Area of study: Astrobiology, Planetary Science

Affiliation(s): Denver Museum of Nature & Science

Kluge Center project: The Anthropocene

Residency: November 2012 – December 2014

Dr. David Grinspoon held the inaugural Baruch S. Blumberg NASA/Library of Congress Chair in Astrobiology from 2012-2013, and continued his residency as a distinguished visiting scholar in 2014. A well-known researcher in planetary science, author of “Lonely Planets: The Natural Philosophy of Alien Life,” and former curator of astrobiology in the Department of Space Sciences at the Denver Museum of Nature & Science, Grinspoon's research examined the human history of the earth and the choices facing humanity in the Anthropocene Era.

Grinspoon researched the Anthropocene Era from an astrobiological perspective. The Anthropocene is the name given by some scientists to the era in the Earth’s history wherein humans are the key drivers of geological and climatic change. The controversial topic involves issues of climate change, evolution and the future of human civilization on the planet. Grinspoon’s work added the perspective of astrobiology to the Anthropocene debate, examining the changes to the earth throughout its history from interplanetary perspective, comparing it to the histories of other planets to determine what may be new and different, and asking if that perspective illuminated choices in how human beings manage the planet going forward.

Grinspoon participated in numerous programs and interdisciplinary conversations at the Kluge Center on the Anthropocene, convening astrobiologists, historians, literary scholars, journalists and scientists to discuss the role of human interactions with the planet and the consequences for civilization. Beyond the Kluge Center, Grinspoon played an enormous role as an ambassador for astrobiology. He met with Members of Congress; delivered several high-profile lectures; appeared in dozens of media outlets including The New York Times, The New Yorker Elements, Air & Space Smithsonian Magazine, The Chronicle of Higher Education, Slate, and Astrobiology Magazine; and hosting a day-long symposium on the longevity of human civilization featuring scientists, scholars, science fiction authors, and journalists with remarks by U.S. Representative Lamar Smith, Chairman of the House Committee on Science, Space and Technology.

From childhood through his early career, Grinspoon had a long association with Carl Sagan as friend, teacher, and mentor. (Read about their relationship here.) In 2006, Grinspoon received the Carl Sagan Medal for Excellence in Public Communication from the Division for Planetary Sciences of the American Astronomical Society. Grinspoon delieverd the 2013 Carl Sagan Lecture at the American Geophysical Union annual meeting.

────────────────

**Task directions**
Repeat the scholar profile from "Kluge Center project: The" up to and including "the Anthropocene Era.", swapping "inaugural" for "first". The records are separate material with no connection to the scholar profile.

────────────────

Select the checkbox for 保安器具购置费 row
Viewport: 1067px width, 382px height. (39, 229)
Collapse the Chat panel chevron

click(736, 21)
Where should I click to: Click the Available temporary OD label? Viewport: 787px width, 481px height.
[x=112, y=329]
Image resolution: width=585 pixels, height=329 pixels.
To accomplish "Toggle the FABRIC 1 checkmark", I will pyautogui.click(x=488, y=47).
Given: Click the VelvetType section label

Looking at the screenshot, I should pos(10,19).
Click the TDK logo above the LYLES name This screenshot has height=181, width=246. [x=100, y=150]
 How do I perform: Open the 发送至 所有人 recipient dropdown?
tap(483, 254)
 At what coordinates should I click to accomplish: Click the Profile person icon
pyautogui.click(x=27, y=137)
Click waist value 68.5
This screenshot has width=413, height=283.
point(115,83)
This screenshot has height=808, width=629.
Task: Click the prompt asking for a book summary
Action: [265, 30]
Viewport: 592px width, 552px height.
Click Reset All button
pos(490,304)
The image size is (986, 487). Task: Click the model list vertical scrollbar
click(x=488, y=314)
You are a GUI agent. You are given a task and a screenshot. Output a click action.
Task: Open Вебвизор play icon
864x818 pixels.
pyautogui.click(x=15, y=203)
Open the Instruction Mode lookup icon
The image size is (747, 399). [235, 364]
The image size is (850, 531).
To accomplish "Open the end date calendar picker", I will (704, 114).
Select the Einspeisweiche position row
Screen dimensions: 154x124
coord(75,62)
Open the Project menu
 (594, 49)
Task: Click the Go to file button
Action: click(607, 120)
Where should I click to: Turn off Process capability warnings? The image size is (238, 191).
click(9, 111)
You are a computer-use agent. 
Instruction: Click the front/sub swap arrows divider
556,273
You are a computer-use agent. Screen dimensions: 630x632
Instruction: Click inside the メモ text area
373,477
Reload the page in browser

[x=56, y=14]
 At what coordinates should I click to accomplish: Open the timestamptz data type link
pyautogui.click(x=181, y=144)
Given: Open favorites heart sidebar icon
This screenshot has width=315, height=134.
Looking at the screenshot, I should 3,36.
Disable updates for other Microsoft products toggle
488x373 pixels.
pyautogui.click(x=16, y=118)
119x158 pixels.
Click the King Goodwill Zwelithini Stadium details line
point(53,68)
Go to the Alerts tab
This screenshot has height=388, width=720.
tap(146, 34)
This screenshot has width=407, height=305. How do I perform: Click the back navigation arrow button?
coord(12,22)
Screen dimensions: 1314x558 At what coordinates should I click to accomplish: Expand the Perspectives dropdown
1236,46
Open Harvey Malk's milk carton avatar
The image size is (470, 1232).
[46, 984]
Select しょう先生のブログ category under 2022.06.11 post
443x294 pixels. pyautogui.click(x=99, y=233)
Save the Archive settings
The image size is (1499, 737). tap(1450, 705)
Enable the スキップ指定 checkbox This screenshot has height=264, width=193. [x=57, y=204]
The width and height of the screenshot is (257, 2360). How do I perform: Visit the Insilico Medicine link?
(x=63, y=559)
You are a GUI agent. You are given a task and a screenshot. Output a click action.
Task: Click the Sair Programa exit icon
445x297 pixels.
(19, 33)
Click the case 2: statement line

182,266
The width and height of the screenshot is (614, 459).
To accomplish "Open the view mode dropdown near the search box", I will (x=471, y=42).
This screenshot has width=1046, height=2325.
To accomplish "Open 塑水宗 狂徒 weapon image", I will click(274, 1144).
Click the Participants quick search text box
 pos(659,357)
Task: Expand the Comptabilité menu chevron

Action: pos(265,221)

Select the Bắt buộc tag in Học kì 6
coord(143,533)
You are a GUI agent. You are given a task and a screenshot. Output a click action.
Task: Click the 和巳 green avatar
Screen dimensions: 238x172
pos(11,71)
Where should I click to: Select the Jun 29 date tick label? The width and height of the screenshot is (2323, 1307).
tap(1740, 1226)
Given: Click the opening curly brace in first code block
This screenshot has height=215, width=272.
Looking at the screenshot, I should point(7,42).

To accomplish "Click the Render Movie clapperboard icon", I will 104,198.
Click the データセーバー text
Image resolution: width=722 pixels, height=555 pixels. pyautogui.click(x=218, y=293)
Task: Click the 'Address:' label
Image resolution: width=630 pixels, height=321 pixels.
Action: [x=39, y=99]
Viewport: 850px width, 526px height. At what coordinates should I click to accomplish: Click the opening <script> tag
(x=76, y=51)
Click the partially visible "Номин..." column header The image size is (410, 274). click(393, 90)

────────────────

**Answer box**
Kluge Center project: The Anthropocene

Residency: November 2012 – December 2014

Dr. David Grinspoon held the first Baruch S. Blumberg NASA/Library of Congress Chair in Astrobiology from 2012-2013, and continued his residency as a distinguished visiting scholar in 2014. A well-known researcher in planetary science, author of “Lonely Planets: The Natural Philosophy of Alien Life,” and former curator of astrobiology in the Department of Space Sciences at the Denver Museum of Nature & Science, Grinspoon's research examined the human history of the earth and the choices facing humanity in the Anthropocene Era.